Overview
As your organization scales, the volume of logs collected from your infrastructure and applications grows along with it. The use cases for your logs increase in complexity as well. For example, you might be collecting logs from your infrastructure, applications, security tools, network, and so forth. All of these use cases have varying retention and querying needs.
With Flex Logs, your teams can determine the query capacity they need to meet their use case, whether it’s a time-critical incident, a security investigation, or a compliance audit. By decoupling storage from compute costs, Flex Logs provides cost-effective, long-term retention of your logs.
Some example use cases for Flex storage include:
- Retaining logs for long term auditing.
- Retaining logs for compliance and legal reasons.
- Need all logs for security investigations.
- Need to query logs for reporting and analytics for high cardinality data over long time periods.
When to use Flex Logs
Datadog Log Management provides the following solutions:
- Standard Indexing for logs that need to be queried frequently and retained short term, such as application logs.
- Flex Logs for logs that need to be retained long-term, but sometimes need to be queried urgently, such as security, transaction, and network logs.
- Archiving for logs that are infrequently queried and need to be stored long-term, such as audit and configuration logs.

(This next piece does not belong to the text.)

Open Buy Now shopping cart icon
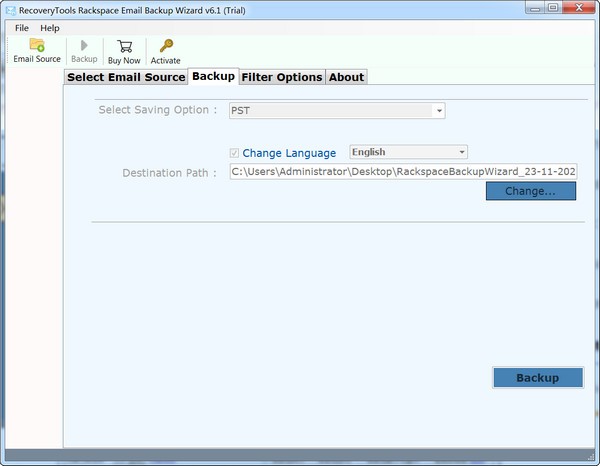This screenshot has width=600, height=466. tap(124, 46)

Use the spectrum of log types shown in the image below to determine when to use the Flex Logs tier. Any high volume, infrequent access, or long term retention log sources are good candidates. You can also retain logs in Standard Indexing first and then extend them using Flex Logs; this is a perfect solution for application logs that you need to retain for longer. See Potential sources for sending directly to the Flex Logs tier for more information.
Notes:
- Monitors are not supported in Flex Logs.
- Watchdog is not supported in Flex Logs.
- Dashboards are supported in Flex Logs; however, make sure to consider these dashboard queries when you choose your compute size.
Compute sizes
Compute is the querying capacity to run queries for Flex Logs. It is used when querying logs in the Flex Logs tier. It is not used for ingestion or when only searching Standard Indexing logs. The available compute tiers are:
The compute sizes available for US3, US5, AP1, US1-FED are Starter, XS and S.
- Starter
- Extra small (XS)
- Small (S)
- Medium (M)
- Large (L)
Each compute tier is approximately 2X the query performance and capacity of the previous tier. The compute size is constrained by the CPU, number of concurrent queries, and the maximum limit on how many logs can be scanned per query
Determine the compute size that you need
The query performance of a compute tier depends on several factors:
- Volume: The amount of data stored in the Flex tier.
- Time window: The query’s timespace, for example a 15-minute window compared to a 1-month window of logs.
- Complexity: The type of query you run, for example, whether it is performing multiple levels of aggregation, using multiple filters, and so on.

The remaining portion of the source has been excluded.